If this were to become a public function (even if it somehow turns
out that it is a bad idea to move away from an explicit comparison
with "HEAD", introducing such a function might be useful---I dunno),
it probably makes sense not to burden its potential callers with too
many assumption.  But doesn't the fact that the immediate callers
you are introducing already checked the validity of the revisions
tell us something?  Would it result in us not needing this new
helper function at all, if we rearranged the code that already
checks the validity so that the actual object names are collected?
Then it would become the matter of running oideq() directly on these
object names, instead of calling a new helper function that
(re)converts from strings to object names and compares them.

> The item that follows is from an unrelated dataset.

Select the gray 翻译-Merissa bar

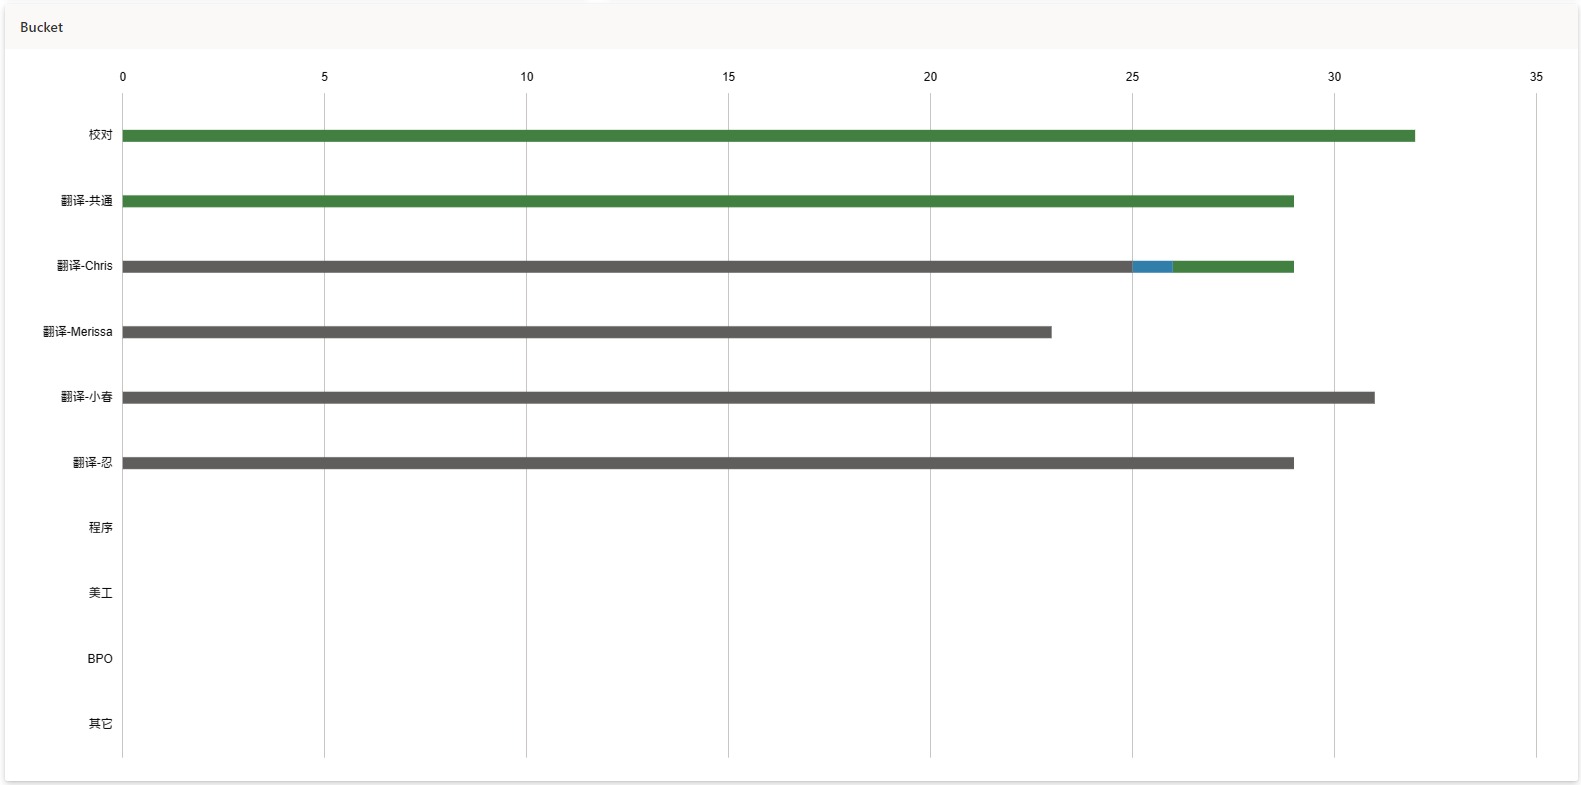coord(587,332)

> +// Check if two revisions point to the same object. Passing a rev which does not
> +// point to an object is undefined behavior.

Style:

    /*
     * Our multi-line comments look
     * like this.
     */

> +static inline int reveq(struct repository *r, const char *rev1,
> +			const char *rev2)
> +{
> +	struct object_id oid_rev1, oid_rev2;
> +	repo_get_oid(r, rev1, &oid_rev1);
> +	repo_get_oid(r, rev2, &oid_rev2);
> +
> +	return !oideq(&oid_rev1, &oid_rev2);

Horribly confusing.  If oideq() says "yes, they are the same" by
returning 0, then any helper function derived from it to ansewr "are
X and Y the same?" should return 0 when it wants to say "yes, they
are the same" to help developers keep their sanity.

> +}
> +
>  static int parse_range(const char **p,
>  		       unsigned long *offset, unsigned long *count)
>  {
> @@ -1730,28 +1743,25 @@ int run_add_p(struct repository *r, enum add_p_mode mode,
>  		s.mode = &patch_mode_stash;
>  	else if (mode == ADD_P_RESET) {
>  		/*
> -		 * NEEDSWORK: Instead of comparing to the literal "HEAD",
> -		 * compare the commit objects instead so that other ways of
> -		 * saying the same thing (such as "@") are also handled
> -		 * appropriately.
> -		 *
> -		 * This applies to the cases below too.
> +		 * The literal string comparison to HEAD below is kept
> +		 * to handle unborn HEAD.
>  		 */

So, does this change solve the NEEDSWORK comment?  On an unborn
HEAD, this would still not allow you to say "@".  Only "HEAD" is
supported.

Not that I necessarily agree with the original "NEEDSWORK" comment
(I think it is perfectly fine for this or any other codepaths not to
take "@" as "HEAD"), but if that desire still stands here, should
the resulting comment still mention it with a NEEDSWORK label?

Besides ...

> diff --git a/t/t2016-checkout-patch.sh b/t/t2016-checkout-patch.sh
> index 747eb5563e..431f34fa9c 100755
> --- a/t/t2016-checkout-patch.sh
> +++ b/t/t2016-checkout-patch.sh
> @@ -12,6 +12,7 @@ test_expect_success 'setup' '
>  	git commit -m initial &&
>  	test_tick &&
>  	test_commit second dir/foo head &&
> +	git branch newbranch &&
>  	set_and_save_state bar bar_work bar_index &&
>  	save_head
>  '
> +# Note: 'newbranch' points to the same commit as HEAD. And it is technically
> +# allowed to name a branch '@' as of now, however in below test '@'
> +# represents the shortcut for HEAD.
> +for opt in "HEAD" "@" "newbranch"
> +do
> +	test_expect_success "git checkout -p $opt with NO staged changes: abort" '
> +		set_and_save_state dir/foo work head &&
> +		test_write_lines n y n | git checkout -p $opt >output &&
> +		verify_saved_state bar &&
> +		verify_saved_state dir/foo &&
> +		test_grep "Discard" output
> +	'

I think this change in behaviour, especially for "newbranch" that
used to use the "_nothead" variants of directions and messages, is
way too confusing.  Users may consider "HEAD" and "@" the same and
may want them to behave the same way, but the user, when explicitly
naming "newbranch", means they want to "check contents out of that
OTHER thing named 'newbranch', not the current branch"; it may or
may not happen to be pointing at the same commit as HEAD, but if
the user meant to say "check contents out of the current commit,
(partially) reverting the local changes I have", the user would have
said HEAD.  After all, the user may not even be immediately aware
that "newbranch" happens to point at the same commit as HEAD.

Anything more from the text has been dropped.